1857. Année de progrès littéraire. Face à la mort prochaine du romantisme, usé par des années d’expression sentimentale, les écrivains français ont cherché une issue. Cette année là, parmi eux, deux hommes sont importants. Gustave Flaubert publie Madame Bovary, s’engageant dans la voie réaliste, inventant le roman moderne, érigeant les fondations du futur naturalisme de Zola. Charles Baudelaire publie Les Fleurs du Mal, faisant naître un style à la croisée des mouvements artistiques, cherchant le Beau et non la morale, luttant pour qu’un souffle de modernité s’élève. Ces deux auteurs sont accusés de troubler la morale publique et religieuse par leurs deux oeuvres : Flaubert sera acquitté, Baudelaire sera condamné. Mais les similitudes ne s’arrêtent pas là. L’avocat impérial qui attaqua les deux auteurs au nom de l’État, à quelques mois d’intervalle, est le même : Ernest Pinard, alors procureur et qui sera plus tard ministre de l’Intérieur.

 

Charles Baudelaire par Nadar, le photographe des artistes du XIXe s.

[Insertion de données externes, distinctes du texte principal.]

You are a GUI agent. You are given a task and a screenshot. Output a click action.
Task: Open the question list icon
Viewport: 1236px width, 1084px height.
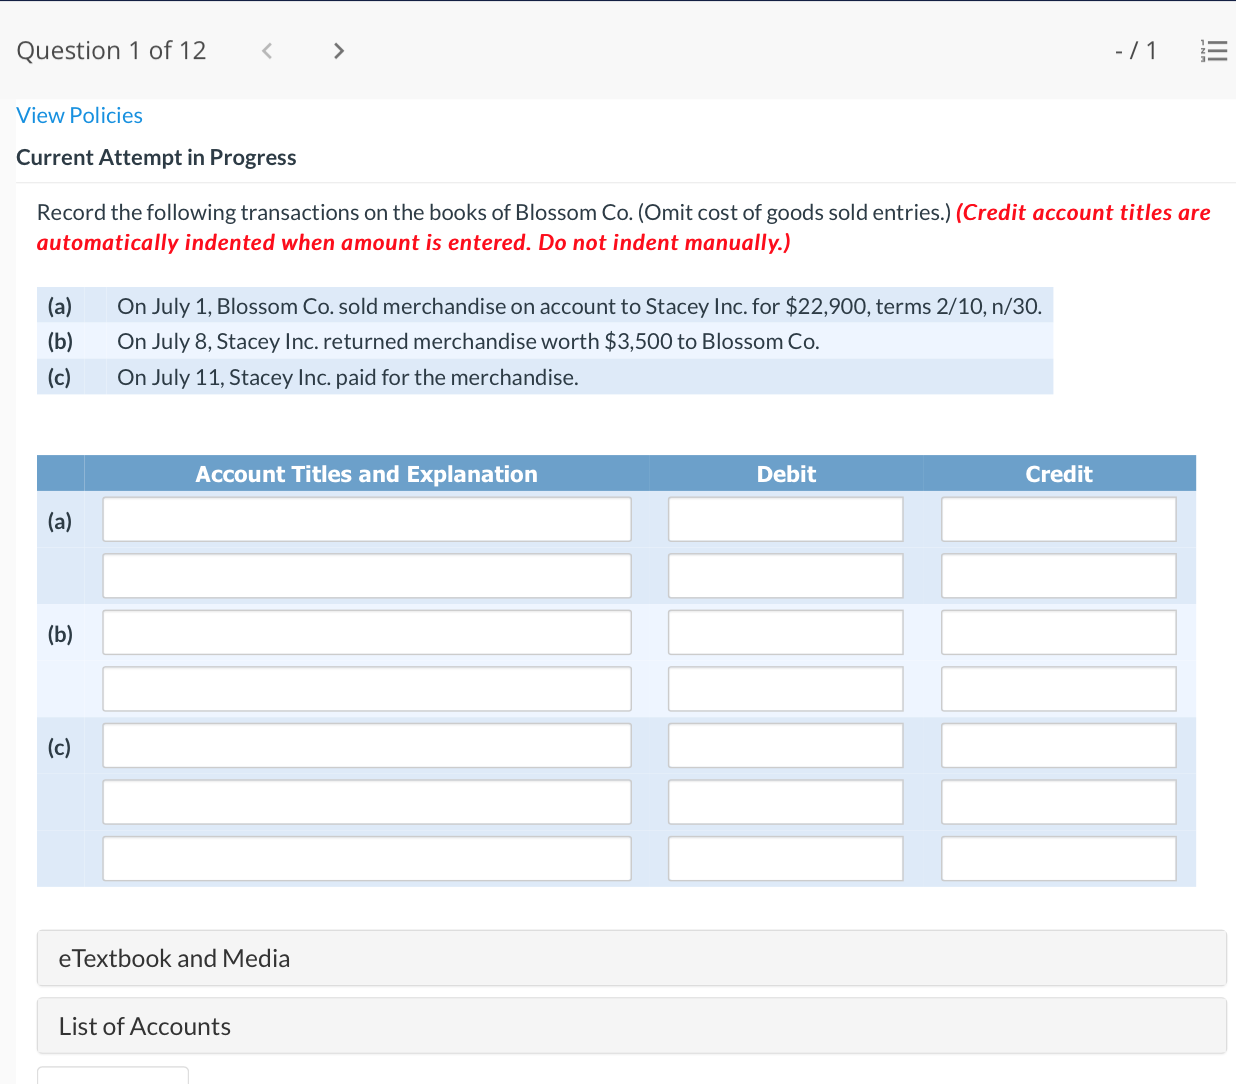tap(1213, 50)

Charles Baudelaire par Nadar, le photographe des artistes du XIXe s. / Soure : babelio.com

 

Il faut dire que le poète n’a pas hésité à s’engager pleinement pour son idéal. Certaines de ses compositions sont osées par le sens qu’elles véhiculent. Sans célébrer l’orgie, Baudelaire joue avec les images et les mots, à un tel point que les catholiques sont outrés et que la bourgeoisie s’offusque. Cette liberté d’expression contribuera à rendre célèbre le recueil, si bien que de nos jours les poèmes qui ont été supprimés en 1857 sont présentés à part par les éditeurs, comme un trophée d’antan. Les mots semblent gorgés d’un érotisme ancien et d’une gloire nouvelle.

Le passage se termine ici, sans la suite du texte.